The Omani banking system has experienced several mergers since the 1990s and as a result the number of commercial banks at the end of 2005 stood at 13, of which five are locally incorporated and eight are branches of foreign banks, together having a branch network of 329 branches. Local banks, in addition, have 10 branches and one representative office abroad. As at the end of 2005, there were also three specialised banks in operation, with a network of 26 branches. The CB O has approved the establishment of an additional local bank (Sohar Bank) and a branch of a foreign bank (Bank of Beirut) that are expected to commence operations by the end of 2006. In order to strengthen the financial position of licensed banks and enable them to face competition as well as finance large projects, the minimum capital requirement for commercial banks was enhanced to RO50 million for local banks and RO10 million for foreign banks. The overall capital adequacy ratio of the commercial banks improved to reach 18.5 percent in 2005.

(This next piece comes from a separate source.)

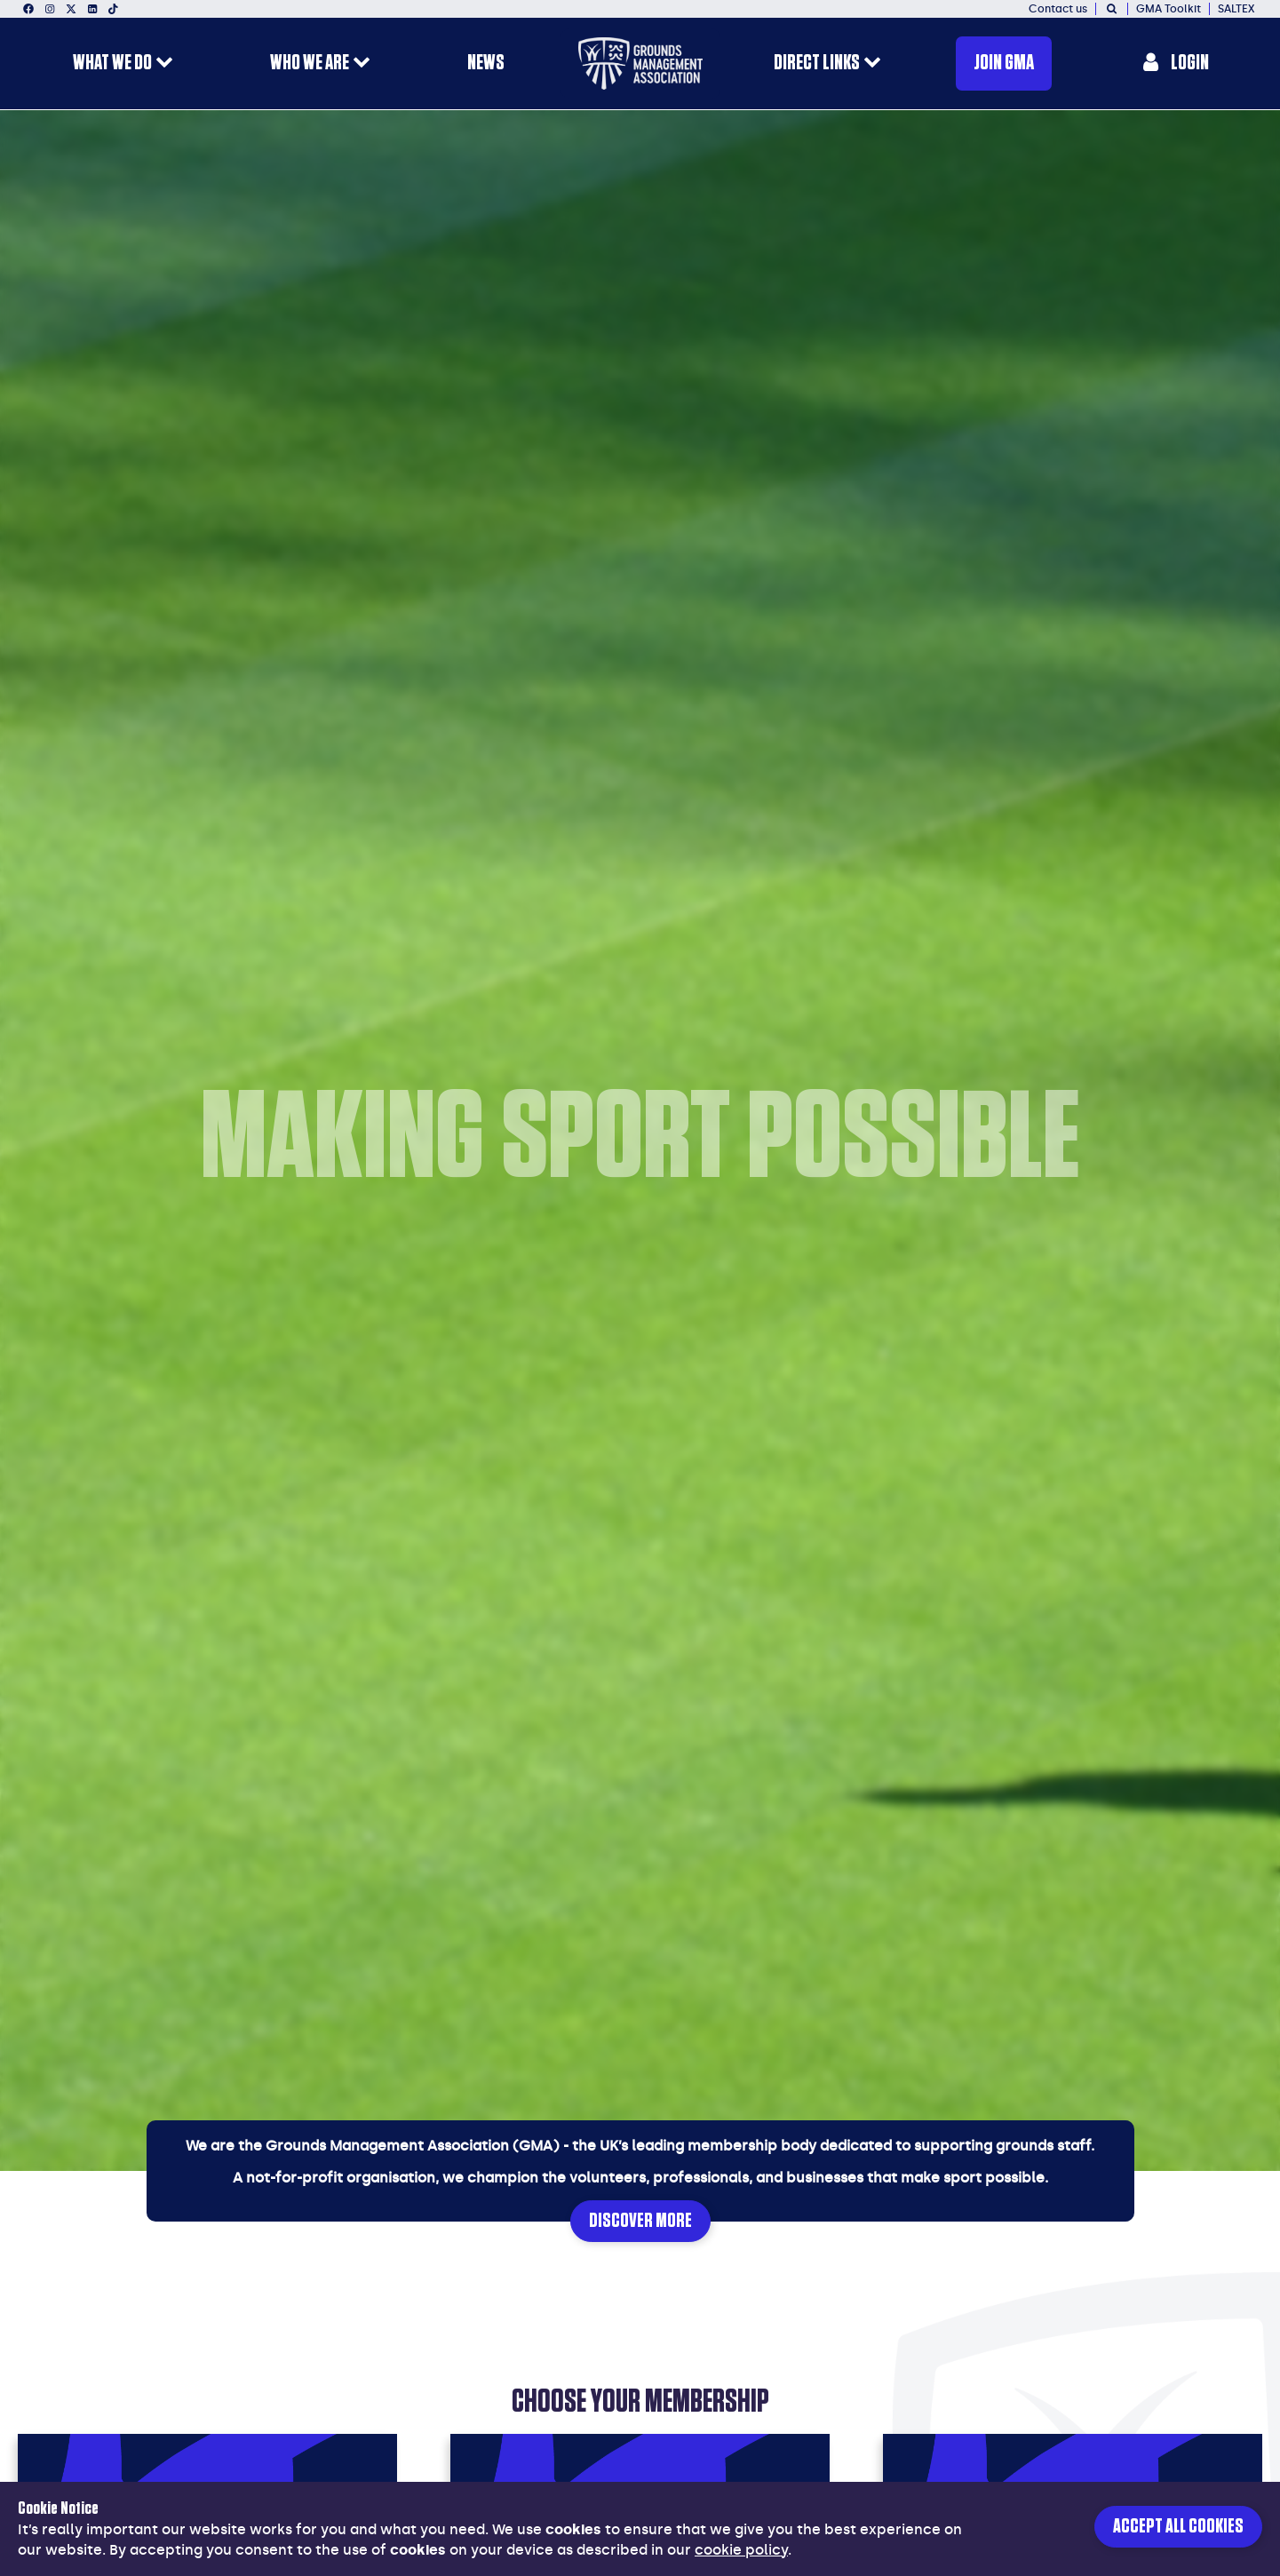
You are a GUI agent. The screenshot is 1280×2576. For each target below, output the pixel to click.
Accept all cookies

The Sultanate has made significant progress in implementing the new capital Adequacy criteria laid down in the Basel-II Accord. The adoption of Basel II would transform the current approaches and tools of supervision of the CBO as well as the audit and risk management practices of banks.
The CBO also administers and participates in the financing of a Bank deposit insurance system, which provides the commercial banks with a high level of security for deposits, while cushioning the effects of any unforeseen circumstances. The CBO also has an early warning system for commercial banks that enables it to predict possible financial crises and take preventive action when necessary.

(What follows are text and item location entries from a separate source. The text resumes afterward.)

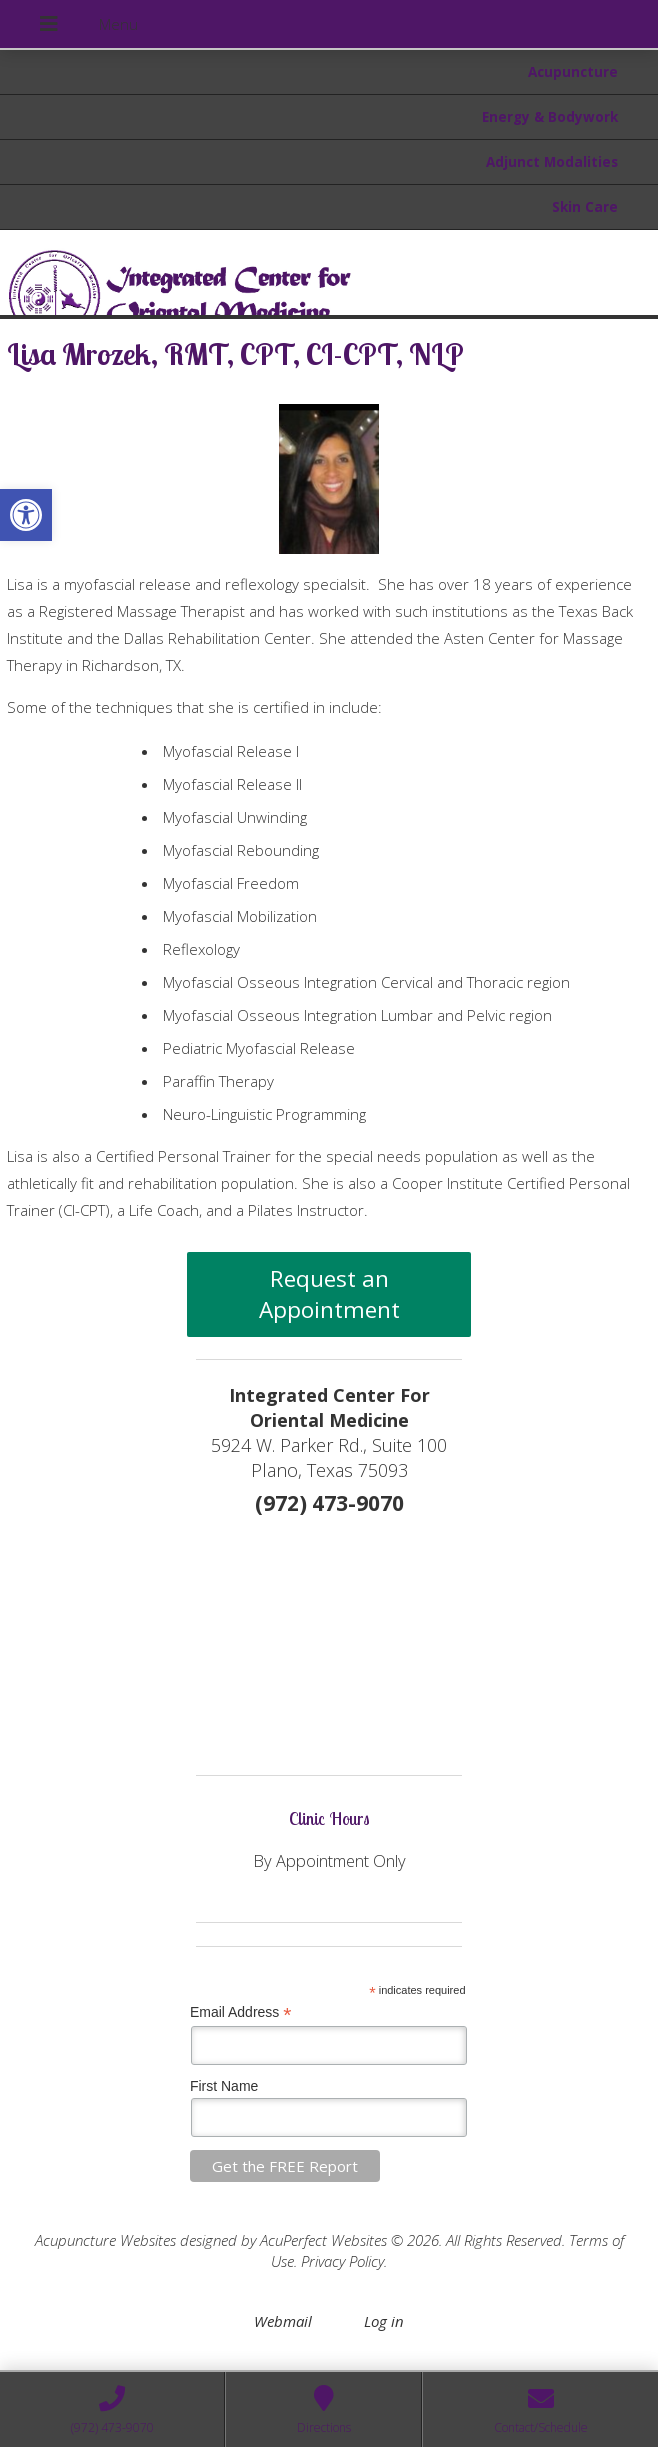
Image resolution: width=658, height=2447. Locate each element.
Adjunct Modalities (552, 162)
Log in (384, 2321)
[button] (26, 515)
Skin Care (585, 207)
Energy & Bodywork (550, 117)
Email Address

The various monetary policy instruments under the CBO's command could be broadly categorized into indirect measures and direct measures. Indirect policy (market oriented) measures include open market operations involving the buying and selling of securities, issuance of Central Bank's own securities, swaps etc. CD auctions are the main open market type operations conducted by CBO to absorb Omani Rial liquidity and banks can repossess these CDs to acquire liquidity both in the inter-bank market as well as the CBO. Direct monetary policy instruments used by the CBO are mainly in the form of reserve requirements and lending ratios .
The CBO has put in place an efficient and advanced payment and settlement system in Oman. launch of the Real Time Gross Settlement System (RTGS) was the first milestone and went into live operations on 28 September 2005.